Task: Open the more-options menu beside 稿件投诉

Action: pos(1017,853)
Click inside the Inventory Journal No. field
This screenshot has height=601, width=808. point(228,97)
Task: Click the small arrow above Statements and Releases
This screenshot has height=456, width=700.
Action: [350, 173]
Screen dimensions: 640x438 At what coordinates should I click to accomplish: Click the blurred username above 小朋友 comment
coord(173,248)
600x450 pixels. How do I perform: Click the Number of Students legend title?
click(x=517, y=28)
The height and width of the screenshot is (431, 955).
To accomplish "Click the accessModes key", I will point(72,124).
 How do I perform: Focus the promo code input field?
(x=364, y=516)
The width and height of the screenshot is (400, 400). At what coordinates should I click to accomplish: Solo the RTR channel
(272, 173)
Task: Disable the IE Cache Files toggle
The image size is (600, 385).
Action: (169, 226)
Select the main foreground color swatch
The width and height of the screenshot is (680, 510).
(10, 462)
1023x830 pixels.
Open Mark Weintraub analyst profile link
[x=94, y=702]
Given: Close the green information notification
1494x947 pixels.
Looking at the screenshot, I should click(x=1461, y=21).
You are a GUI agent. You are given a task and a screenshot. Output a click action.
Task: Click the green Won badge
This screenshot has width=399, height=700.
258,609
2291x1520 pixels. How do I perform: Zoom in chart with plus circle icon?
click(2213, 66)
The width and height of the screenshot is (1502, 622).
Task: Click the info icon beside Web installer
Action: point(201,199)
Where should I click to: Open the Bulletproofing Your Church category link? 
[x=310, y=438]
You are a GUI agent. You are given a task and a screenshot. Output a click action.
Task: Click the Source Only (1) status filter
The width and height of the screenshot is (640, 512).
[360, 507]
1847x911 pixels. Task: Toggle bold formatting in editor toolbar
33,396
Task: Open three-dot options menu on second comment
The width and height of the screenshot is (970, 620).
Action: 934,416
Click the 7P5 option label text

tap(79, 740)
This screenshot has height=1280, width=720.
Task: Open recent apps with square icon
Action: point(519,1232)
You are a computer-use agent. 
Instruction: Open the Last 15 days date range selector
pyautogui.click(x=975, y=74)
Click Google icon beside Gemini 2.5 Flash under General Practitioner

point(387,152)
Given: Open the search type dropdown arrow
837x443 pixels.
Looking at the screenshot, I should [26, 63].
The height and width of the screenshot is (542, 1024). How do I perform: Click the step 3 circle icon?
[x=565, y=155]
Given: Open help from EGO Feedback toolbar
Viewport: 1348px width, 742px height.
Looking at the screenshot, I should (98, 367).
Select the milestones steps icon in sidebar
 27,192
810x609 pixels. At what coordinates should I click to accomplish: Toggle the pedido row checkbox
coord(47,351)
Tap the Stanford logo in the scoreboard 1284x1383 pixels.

## Task instructions
Reproduce the records above exactly, character for character.

## Task output
Task: Open the more-options menu beside 稿件投诉

Action: pos(1017,853)
Click inside the Inventory Journal No. field
This screenshot has height=601, width=808. point(228,97)
Task: Click the small arrow above Statements and Releases
This screenshot has height=456, width=700.
Action: [350, 173]
Screen dimensions: 640x438 At what coordinates should I click to accomplish: Click the blurred username above 小朋友 comment
coord(173,248)
600x450 pixels. How do I perform: Click the Number of Students legend title?
click(x=517, y=28)
The height and width of the screenshot is (431, 955).
To accomplish "Click the accessModes key", I will point(72,124).
 How do I perform: Focus the promo code input field?
(x=364, y=516)
The width and height of the screenshot is (400, 400). At what coordinates should I click to accomplish: Solo the RTR channel
(272, 173)
Task: Disable the IE Cache Files toggle
The image size is (600, 385).
Action: (169, 226)
Select the main foreground color swatch
The width and height of the screenshot is (680, 510).
(10, 462)
1023x830 pixels.
Open Mark Weintraub analyst profile link
[x=94, y=702]
Given: Close the green information notification
1494x947 pixels.
Looking at the screenshot, I should click(x=1461, y=21).
You are a GUI agent. You are given a task and a screenshot. Output a click action.
Task: Click the green Won badge
This screenshot has width=399, height=700.
258,609
2291x1520 pixels. How do I perform: Zoom in chart with plus circle icon?
click(2213, 66)
The width and height of the screenshot is (1502, 622).
Task: Click the info icon beside Web installer
Action: point(201,199)
Where should I click to: Open the Bulletproofing Your Church category link? 
[x=310, y=438]
You are a GUI agent. You are given a task and a screenshot. Output a click action.
Task: Click the Source Only (1) status filter
The width and height of the screenshot is (640, 512).
[360, 507]
1847x911 pixels. Task: Toggle bold formatting in editor toolbar
33,396
Task: Open three-dot options menu on second comment
The width and height of the screenshot is (970, 620).
Action: 934,416
Click the 7P5 option label text

tap(79, 740)
This screenshot has height=1280, width=720.
Task: Open recent apps with square icon
Action: point(519,1232)
You are a computer-use agent. 
Instruction: Open the Last 15 days date range selector
pyautogui.click(x=975, y=74)
Click Google icon beside Gemini 2.5 Flash under General Practitioner

point(387,152)
Given: Open the search type dropdown arrow
837x443 pixels.
Looking at the screenshot, I should [26, 63].
The height and width of the screenshot is (542, 1024). How do I perform: Click the step 3 circle icon?
[x=565, y=155]
Given: Open help from EGO Feedback toolbar
Viewport: 1348px width, 742px height.
Looking at the screenshot, I should (98, 367).
Select the milestones steps icon in sidebar
 27,192
810x609 pixels. At what coordinates should I click to accomplish: Toggle the pedido row checkbox
coord(47,351)
Tap the Stanford logo in the scoreboard 1284x1383 pixels.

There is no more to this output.